=== Section Start ===

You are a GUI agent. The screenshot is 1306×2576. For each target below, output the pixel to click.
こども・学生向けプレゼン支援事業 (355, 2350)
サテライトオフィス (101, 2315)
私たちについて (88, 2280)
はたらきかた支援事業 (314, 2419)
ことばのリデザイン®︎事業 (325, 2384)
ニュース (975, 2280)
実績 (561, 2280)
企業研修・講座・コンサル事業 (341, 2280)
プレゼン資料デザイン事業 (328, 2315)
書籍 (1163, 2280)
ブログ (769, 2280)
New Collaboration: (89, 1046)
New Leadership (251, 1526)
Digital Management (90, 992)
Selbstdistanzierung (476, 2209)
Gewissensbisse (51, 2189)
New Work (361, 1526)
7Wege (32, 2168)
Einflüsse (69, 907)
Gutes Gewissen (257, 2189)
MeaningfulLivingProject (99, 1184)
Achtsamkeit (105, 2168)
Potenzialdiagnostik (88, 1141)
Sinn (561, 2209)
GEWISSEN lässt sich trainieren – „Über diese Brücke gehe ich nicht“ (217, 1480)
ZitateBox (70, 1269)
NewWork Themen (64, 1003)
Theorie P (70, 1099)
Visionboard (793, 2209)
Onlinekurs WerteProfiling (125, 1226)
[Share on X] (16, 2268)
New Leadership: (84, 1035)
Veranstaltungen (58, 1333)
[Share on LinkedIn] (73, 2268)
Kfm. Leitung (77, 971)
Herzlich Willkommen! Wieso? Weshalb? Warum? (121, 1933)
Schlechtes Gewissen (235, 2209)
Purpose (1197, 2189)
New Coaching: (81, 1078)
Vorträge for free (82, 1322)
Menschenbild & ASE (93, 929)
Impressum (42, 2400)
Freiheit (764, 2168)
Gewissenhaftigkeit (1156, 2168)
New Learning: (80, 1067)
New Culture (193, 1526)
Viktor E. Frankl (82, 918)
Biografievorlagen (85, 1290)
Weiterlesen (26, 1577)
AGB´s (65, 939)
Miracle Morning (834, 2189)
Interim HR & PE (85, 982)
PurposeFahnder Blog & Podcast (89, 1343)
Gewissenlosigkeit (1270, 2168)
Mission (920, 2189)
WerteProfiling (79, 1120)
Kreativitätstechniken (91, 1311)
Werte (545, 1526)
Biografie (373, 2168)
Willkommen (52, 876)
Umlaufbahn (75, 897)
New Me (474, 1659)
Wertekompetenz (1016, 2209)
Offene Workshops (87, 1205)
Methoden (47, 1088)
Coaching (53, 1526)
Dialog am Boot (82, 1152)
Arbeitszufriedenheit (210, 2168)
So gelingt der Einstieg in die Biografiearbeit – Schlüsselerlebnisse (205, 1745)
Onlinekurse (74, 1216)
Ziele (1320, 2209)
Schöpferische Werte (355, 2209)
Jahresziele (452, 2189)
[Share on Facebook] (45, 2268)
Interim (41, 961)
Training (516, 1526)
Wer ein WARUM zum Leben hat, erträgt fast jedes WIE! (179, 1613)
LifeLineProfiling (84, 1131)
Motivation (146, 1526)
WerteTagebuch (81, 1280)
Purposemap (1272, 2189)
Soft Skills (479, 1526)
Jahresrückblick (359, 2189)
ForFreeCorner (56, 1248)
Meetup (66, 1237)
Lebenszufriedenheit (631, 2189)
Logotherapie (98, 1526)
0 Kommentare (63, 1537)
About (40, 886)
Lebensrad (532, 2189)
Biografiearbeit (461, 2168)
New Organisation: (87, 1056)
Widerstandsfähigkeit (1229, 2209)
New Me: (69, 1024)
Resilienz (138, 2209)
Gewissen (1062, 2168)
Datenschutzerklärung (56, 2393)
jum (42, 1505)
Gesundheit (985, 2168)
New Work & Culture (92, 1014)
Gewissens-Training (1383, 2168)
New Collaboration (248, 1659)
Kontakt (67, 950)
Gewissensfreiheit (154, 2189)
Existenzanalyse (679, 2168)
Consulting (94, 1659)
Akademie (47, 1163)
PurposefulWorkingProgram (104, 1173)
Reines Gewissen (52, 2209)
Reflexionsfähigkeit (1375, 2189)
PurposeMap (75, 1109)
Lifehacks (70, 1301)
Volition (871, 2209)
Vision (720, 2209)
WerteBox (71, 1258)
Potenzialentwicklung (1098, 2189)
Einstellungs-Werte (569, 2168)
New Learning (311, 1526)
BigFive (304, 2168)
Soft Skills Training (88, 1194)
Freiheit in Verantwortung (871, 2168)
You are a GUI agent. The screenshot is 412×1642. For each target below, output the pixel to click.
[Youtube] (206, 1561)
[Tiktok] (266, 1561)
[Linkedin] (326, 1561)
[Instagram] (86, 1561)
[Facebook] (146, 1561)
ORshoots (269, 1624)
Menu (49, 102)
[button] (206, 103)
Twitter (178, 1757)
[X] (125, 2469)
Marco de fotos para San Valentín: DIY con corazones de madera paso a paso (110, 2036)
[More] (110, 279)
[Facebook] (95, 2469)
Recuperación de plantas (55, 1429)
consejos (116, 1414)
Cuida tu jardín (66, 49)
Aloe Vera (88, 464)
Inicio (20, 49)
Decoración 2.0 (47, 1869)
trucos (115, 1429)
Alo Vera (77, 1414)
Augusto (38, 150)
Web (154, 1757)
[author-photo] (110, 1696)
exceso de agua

=== Section End ===

§ **What is needed**
Only the lines that contain the string "Share" should be copied from the entries above.

§ **Response for this exercise**
[Share on X] (16, 2268)
[Share on LinkedIn] (73, 2268)
[Share on Facebook] (45, 2268)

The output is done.